Impact on Individuals. The Executive Order is directed heavily at state agencies, with 14 provisions guiding bureaucratic operations, including directing how project permits should be prioritized and investigating whether short-term crop idling and transfer proposals are subject to Water Code section 1810 (which addresses the use of unused capacity in a water conveyance facility for the purpose of a transfer). And there is some good news for the individual municipal user.
The Department of Water Resources (“DWR”) has been directed to lead a statewide lawn replacement initiative and to provide funding for underserved communities, and DWR and the California Energy Commission are directed to establish an appliance replacement program and to provide monetary incentives.
But the questions of most interest to the individual remain unanswered. Topping that list are “how much am I going to have to cut my use?” and “what if I started conserving last year under the voluntary conservation orders?” The closest piece of information is a document that specifies the conservation standard for each of the urban water suppliers by name. The hope is that reducing or prohibiting potable water use as directed among CII, large landscape customers and on street medians and pushing to replace lawns with drought-tolerant landscapes would help ease the burden on individuals. But that remains to be seen.
Also of prime interest to individuals is whether their water rates will go up. Under the Executive Order, urban water suppliers will be directed to develop rate structures and pricing mechanisms, such as surcharges, fees and penalties, to maximize conservation. There is not yet any guidance on form, amount or schedule for such charges.
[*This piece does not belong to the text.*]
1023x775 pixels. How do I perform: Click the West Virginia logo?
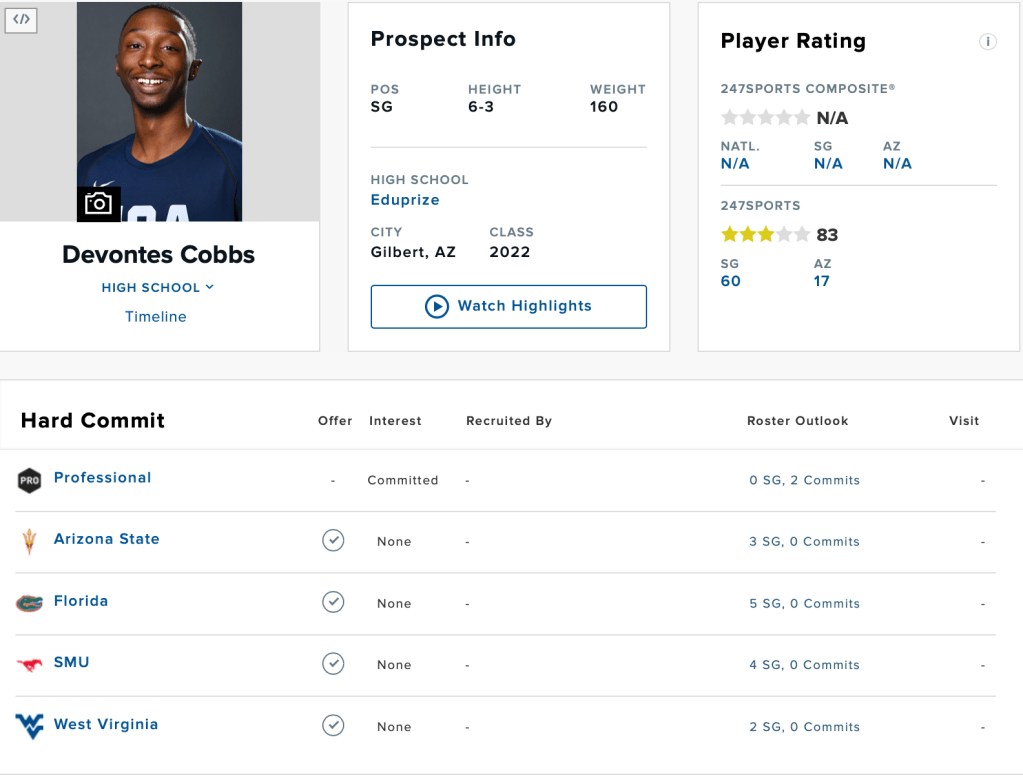(x=30, y=726)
Final Thoughts. There are a couple of matters that have not been considered in discussions of the state’s actions.
First is a land use question. The Executive Order and Proposed Framework regulate outdoor irrigation for new construction, a minor impact on new construction. But no acknowledgement has been given to the possible overall impact on new construction. Will-serve letters for new construction stipulate that service would be provided as long as there are sufficient water supplies. Would there be sufficient supplies to add new use under a mandatory conservation scheme that is reducing use from a previous level?
Also overlooked is the hypothetical situation of everyone complying with the mandate. The Water Board stated on the Proposed Framework that its system of grouping suppliers by residential gallons per capita day (R-GPCD) and applying conservation standards accordingly “is intended to equitably and effectively achieve a 25% aggregate statewide reduction in potable urban water use.” But what if it doesn’t?
With headlines over the last year presenting cases where conservation has led to increased water rates, there is also the possibility that everyone complies to the financial detriment of the water suppliers and a loss of the public’s buy-in on conservation.